READ:  I Corinthians 4: 10-17



“They claim to know God, but by their actions they deny Him. …”   Titus 1: 16a (NIV)


          One question well-meaning adults often ask a child is, “What do you plan to be when you grow up?”   Children learn to give a socially acceptable answer.  However, unfortunately their replies are reinforced numerous times in their growing-up phase.  Parents can be frequently be heard remarking, “Did I tell you that Susie plans to be a --------- when she grows up?”  Her ‘choice’ is usually received with enthusiastic praise.  This type of reinforcement by parents and significant others often result in a young person embarking on training for a profession for which he/she might not be well suited. I don’t know how many college juniors and seniors have expressed their dismay to me concerning their ‘choice’ of a particular career and when they are exposed to some of the realities connected with the profession and discover that they are less than enthusiastic about it.


          I wonder if the same phenomenon happens to believers when they decide to be like ‘Jesus”.  I, personally, have found that although with the help of the Holy Spirit I can adequately reflect Him in some areas of my life but in other realms I experience limited success.  When we confess our shortcomings to fellow believers, we are sometimes counseled that what is needed is a greater degree                    of commitment on our part.  I wonder if such advice, although well meaning, really proves to be a significant factor in our spiritual development.  We do need commitment; but perhaps a more pressing need would to be locating another believer who most clearly models the trait in which we feel lacking and try to identify those behaviors that clearly express the desired attribute.

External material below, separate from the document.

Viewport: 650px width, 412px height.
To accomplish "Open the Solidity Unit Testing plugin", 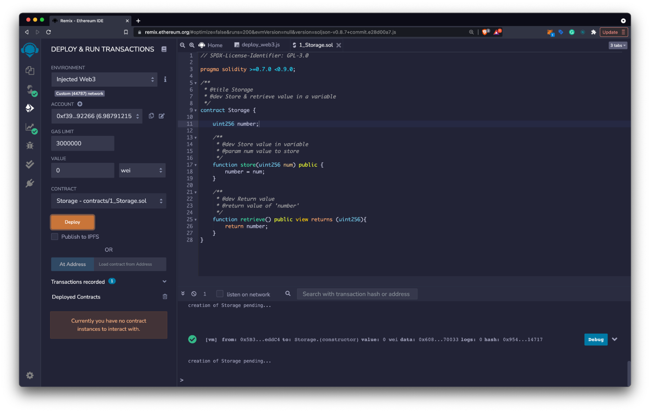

          A bit of reflection on one’s various colleagues should aid in developing a suitable role model for us regardless of our level of Christian maturity.  For example, I consider a fellow believer of mine who seems to genuinely love others and always seems to have time for everyone a good role model for me.  How does he express this love?  One admirable trait is he never seems too busy to listen, whereas, I am frequently in hurry and tend to ‘prompt’ the person to get ‘to the point’.  What could I learn from my friend? 


        One obvious lesson would be to follow the dictum, ‘God gave us one mouth and two ears and we should use them proportionally.’  Too often I do not do so and I suspect that often the speaker can sense my impatience.  Another trait that I admire in my friend is that throughout our association I have never heard him speak negatively about another human being.  Does this not provide another possible area for emulation?

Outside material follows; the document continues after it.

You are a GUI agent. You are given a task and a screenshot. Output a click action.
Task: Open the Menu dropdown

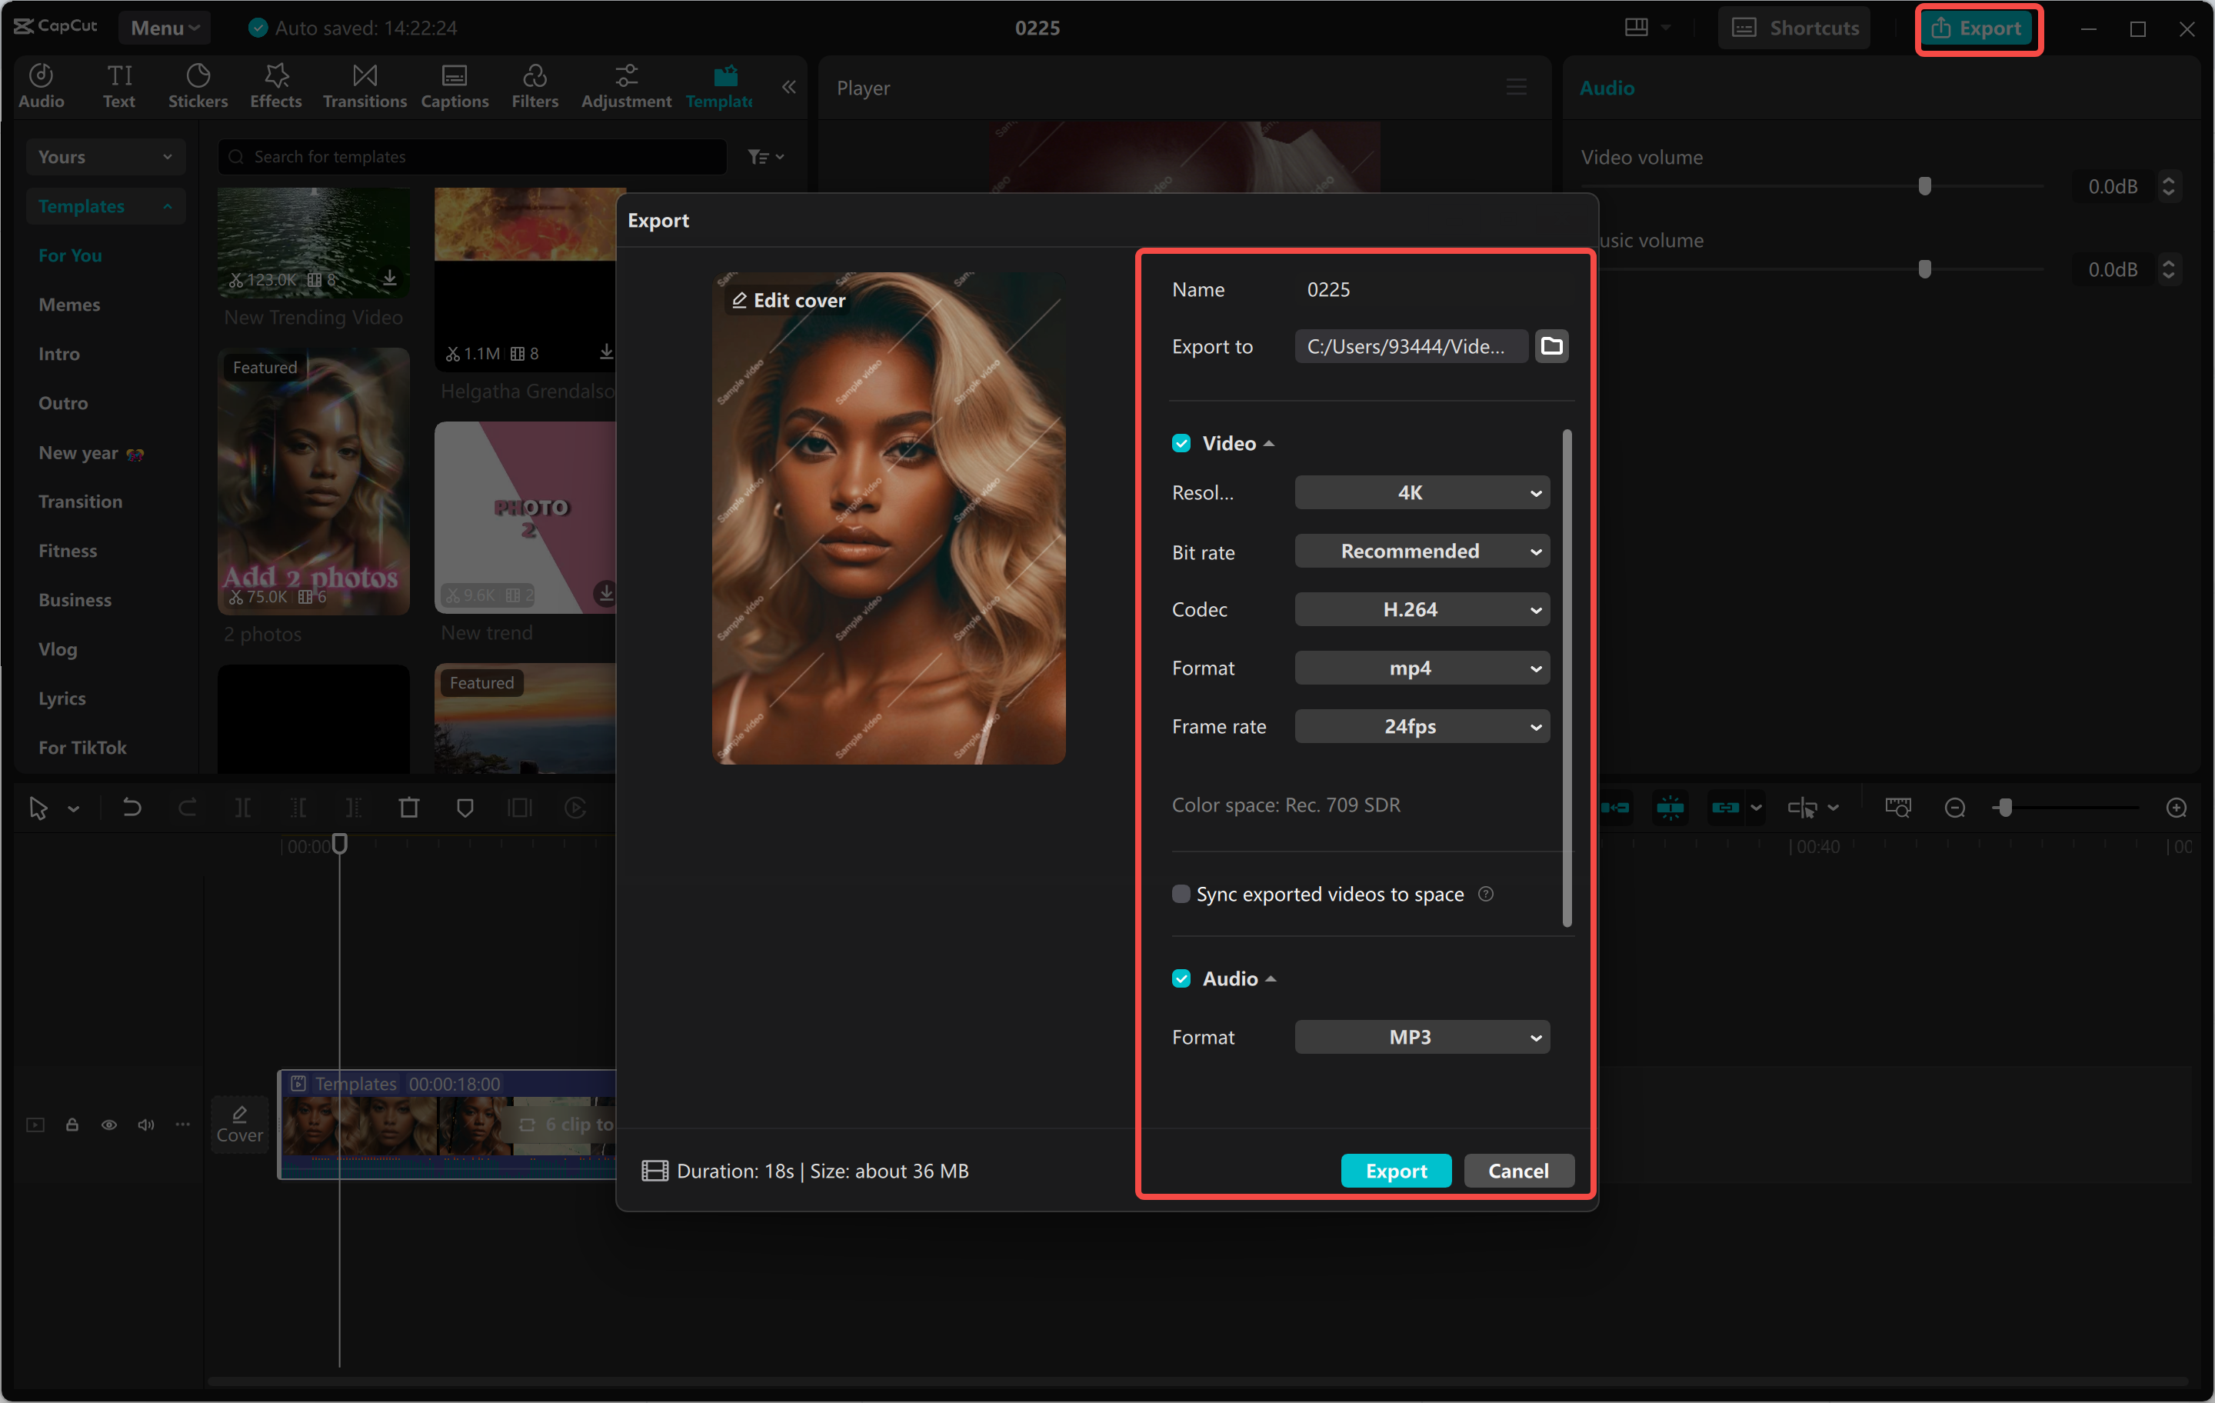(165, 27)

          I am not suggesting that we place certain people on the pedestal.  If we did so, we would soon discover his/her areas of spiritual growth deficiencies as each of us have them.  No, perhaps I focus on setting my sights on imitating his ‘loving’ behaviors and use them to become more Christ-like in a specific area.  If I can learn to express my love for others in a way that more clearly mirrors my Savior, might someday He say to me “Well done good and faithful servant!”